M'Gok Tukar has little exposure to the other races of Vives. Some kinship is felt regarding the dwarves, though most half-orcs are ignorant of where dwarves come from or what they are all about. Not so however regarding the dark dwarves, Duergar or "Durzagon" who for a time enslaved the Orclun at M'Gok Tukar. Of this specific breed of dwarf, M'Gok Tukar has precise knowledge regarding the habits, fighting styles and tactics, and even rudiments of the Durzagon language. Some Durzagon words have become Orclun slang, gradually entering into common usage wherever this tongue is spoken.

To the Orclun halflings and gnomes are amusing.
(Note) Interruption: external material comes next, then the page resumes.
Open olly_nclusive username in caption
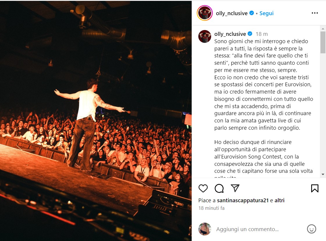The width and height of the screenshot is (326, 241). 230,34
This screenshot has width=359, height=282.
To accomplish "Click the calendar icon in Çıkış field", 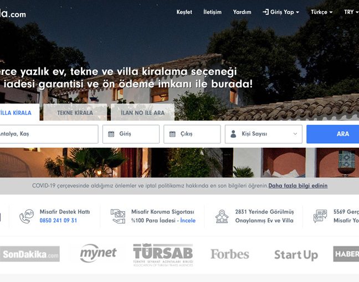I will [172, 134].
Half-orcs frequently delight in visiting Brandibuck Vale, though such visits are extremely rare. If only a few half-orcs have seen Ferein, fewer still have seen the halfling village. It is a novelty, and visiting orclun handle hin-sized furniture and other objects as though they were toys. The hin themselves are sometimes viewed this way as well.


Language

The orcish language is ridiculously easy to learn, with a very small basic vocabulary that lacks many concepts included in language systems of humans, elves, and other races. Far more is communicated non-verbally, through displays of posture, facial expression, proximity, and sounds. An educated human may have a working vocabulary of 20,000 words, using only 2,000 in day-to-day life, and these numbers are adjusted sharply downwards for speakers of orcish, perhaps by a factor of ten. This creates a linguistic bottleneck for orcish-speakers when communicating in the common tongue. The unusual variety in orclun jaw-sets, dentition, etc., also gives some orclun a distinctive accent or causes them to drool or slobber during speech (except when speaking orcish, which accommodates these anatomical traits). As a rule orclun will sound dim-witted or childish speaking common and then switching to orcish will suddenly convey the fullness of their intelligence, such as it is.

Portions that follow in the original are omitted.